Tata-Cornell Institute for Agriculture and Nutrition

Towards an agenda for addressing the agriculture-nutrition nexus

Prabhu Pingali

TCI Director Prabhu Pingali was named chair of the governing board of ICRISAT.

I started in my new role as the Director of the Tata-Cornell Agriculture and Nutrition Initiative just over a month ago.  This Cornell University initiative has been set up with a generous endowment from the Tata Trusts to take on an enormous challenge: addressing the problem of persistent malnutrition and poverty in India.  Our task is to build an action research program and an evidence base on the effective agricultural pathways to improving nutrition and reducing poverty in rural India. Over the next six weeks, I will be traveling in India, much of that time in rural areas, trying to get a bottom-up sense of the problems along the agriculture-nutrition pathway and implications for our overall agenda and priorities.

The Tata-Cornell initiative comes at a time when agriculture and nutrition are at the top of the policy debate and political agenda in India. The global food price crisis of 2008 brought attention back to agriculture and the need to ensure stable food supplies. The continued tightness of the global food markets and the upward pressure on food prices are shifting the policy focus away from short-term measures, such as the rice export ban implemented in 2008, towards long-term productivity improvement strategies. At the same time, there is growing realization that despite strong economic growth, the incidents of poverty, hunger and malnutrition continue to be stubbornly high, and require deliberate actions that address the agriculture-nutrition nexus for the lagging regions and the people left behind. Policies that attempt to improve the poor’s access to food are receiving renewed attention.

* _Recorded data_
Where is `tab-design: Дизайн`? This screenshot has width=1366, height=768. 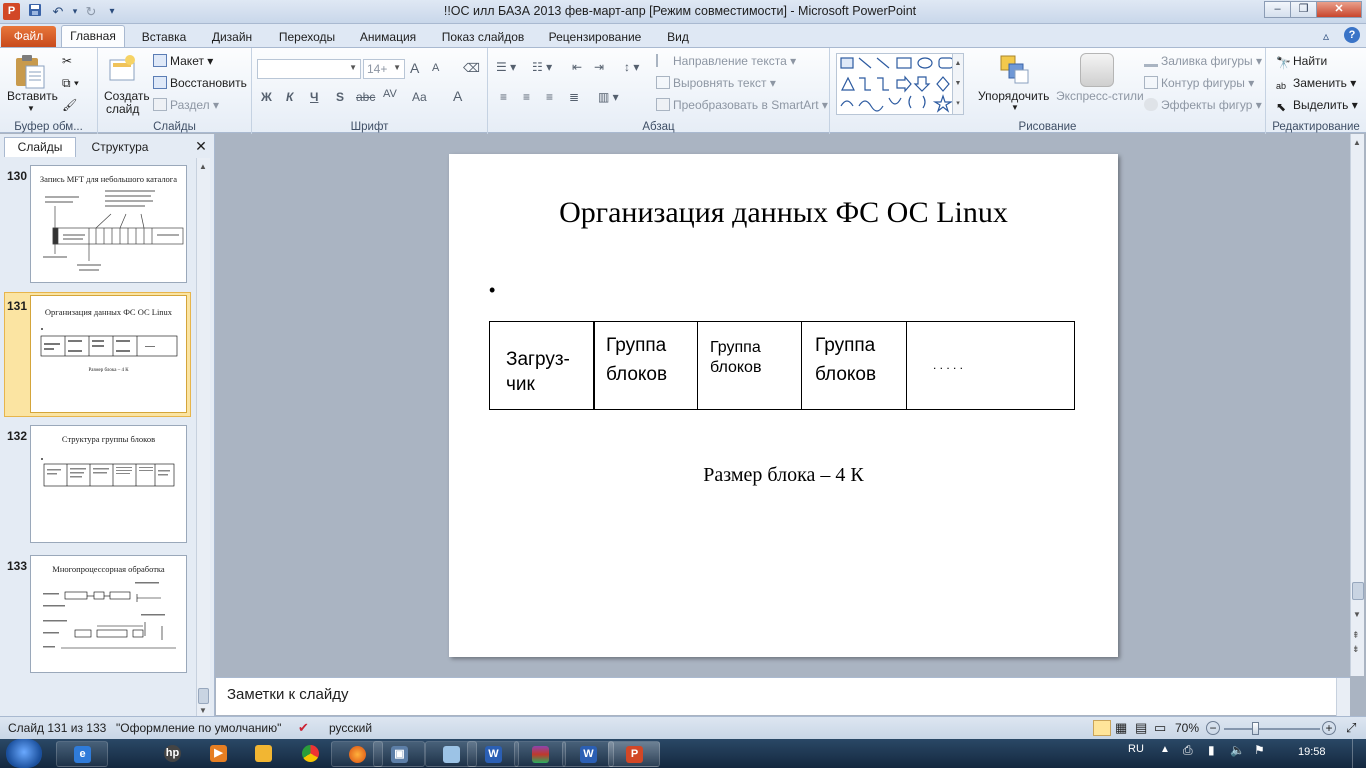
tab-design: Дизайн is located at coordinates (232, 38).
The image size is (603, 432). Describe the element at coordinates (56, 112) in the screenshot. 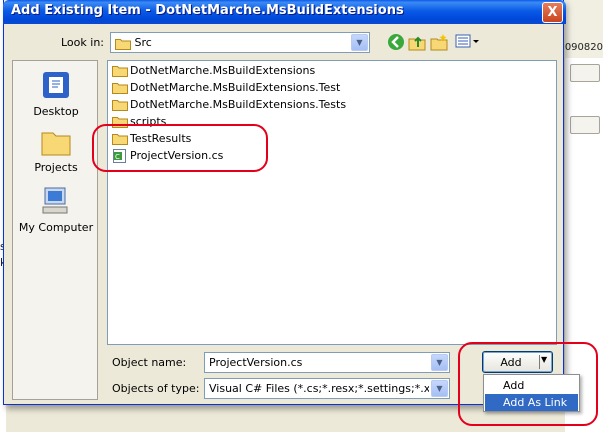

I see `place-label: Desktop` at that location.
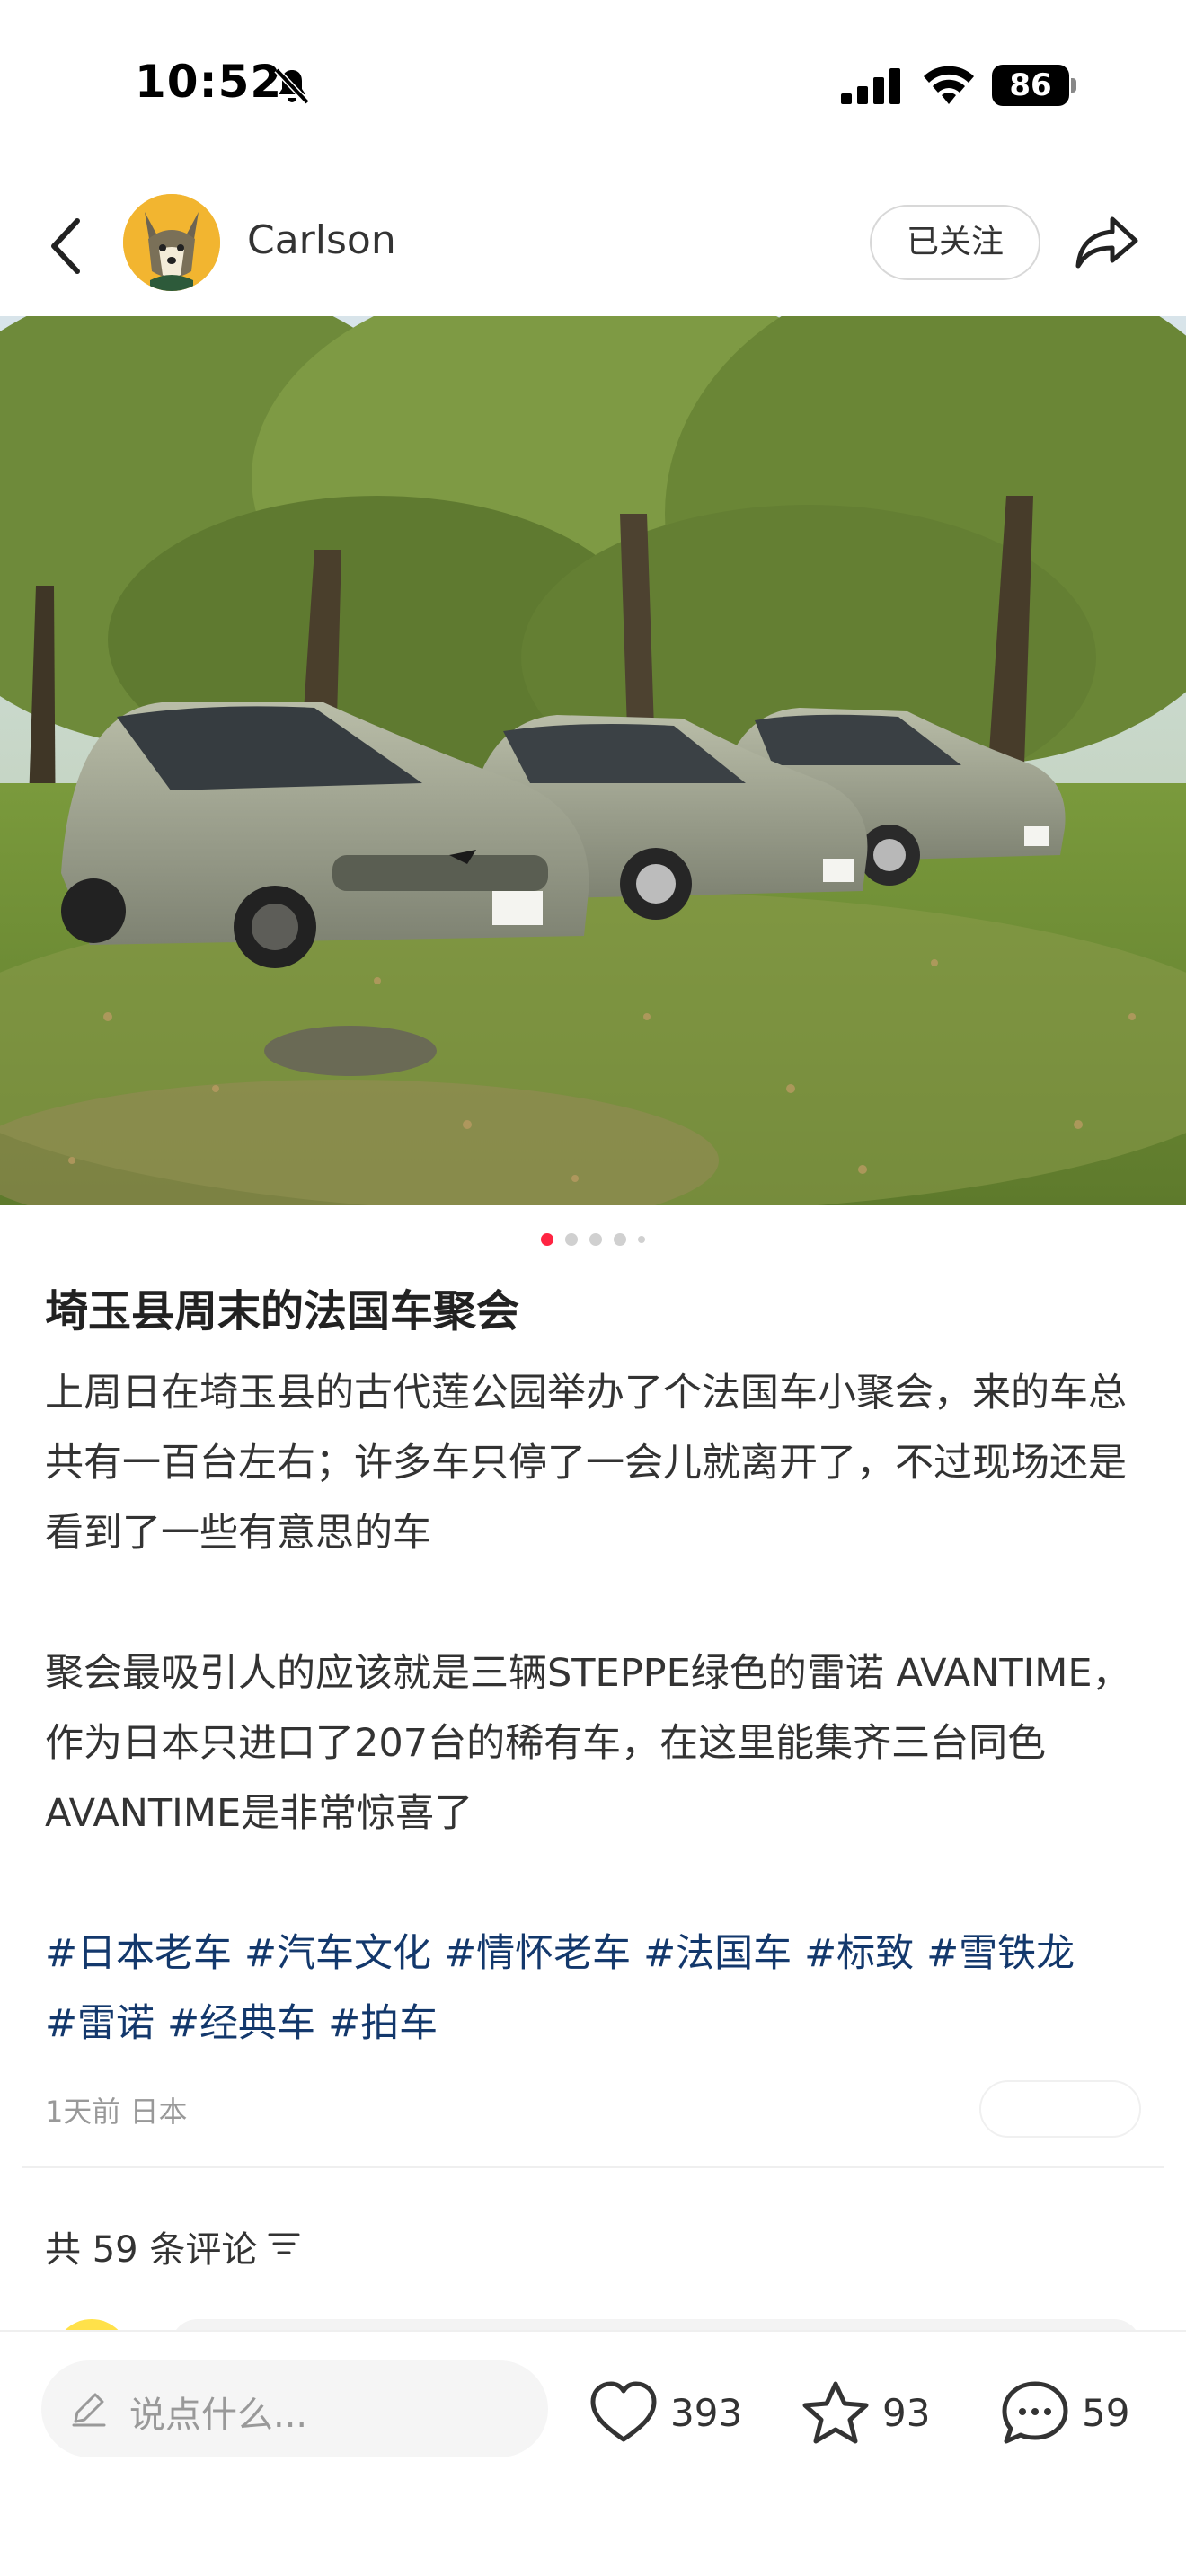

* _Problem requirements_
Write out the whole agriculture-nutrition passage word for word, with nothing changed or left out. The listing was taken from a separate source.

* _Response to this task_
Tata-Cornell Institute for Agriculture and Nutrition

Towards an agenda for addressing the agriculture-nutrition nexus

Prabhu Pingali

TCI Director Prabhu Pingali was named chair of the governing board of ICRISAT.

I started in my new role as the Director of the Tata-Cornell Agriculture and Nutrition Initiative just over a month ago.  This Cornell University initiative has been set up with a generous endowment from the Tata Trusts to take on an enormous challenge: addressing the problem of persistent malnutrition and poverty in India.  Our task is to build an action research program and an evidence base on the effective agricultural pathways to improving nutrition and reducing poverty in rural India. Over the next six weeks, I will be traveling in India, much of that time in rural areas, trying to get a bottom-up sense of the problems along the agriculture-nutrition pathway and implications for our overall agenda and priorities.

The Tata-Cornell initiative comes at a time when agriculture and nutrition are at the top of the policy debate and political agenda in India. The global food price crisis of 2008 brought attention back to agriculture and the need to ensure stable food supplies. The continued tightness of the global food markets and the upward pressure on food prices are shifting the policy focus away from short-term measures, such as the rice export ban implemented in 2008, towards long-term productivity improvement strategies. At the same time, there is growing realization that despite strong economic growth, the incidents of poverty, hunger and malnutrition continue to be stubbornly high, and require deliberate actions that address the agriculture-nutrition nexus for the lagging regions and the people left behind. Policies that attempt to improve the poor’s access to food are receiving renewed attention.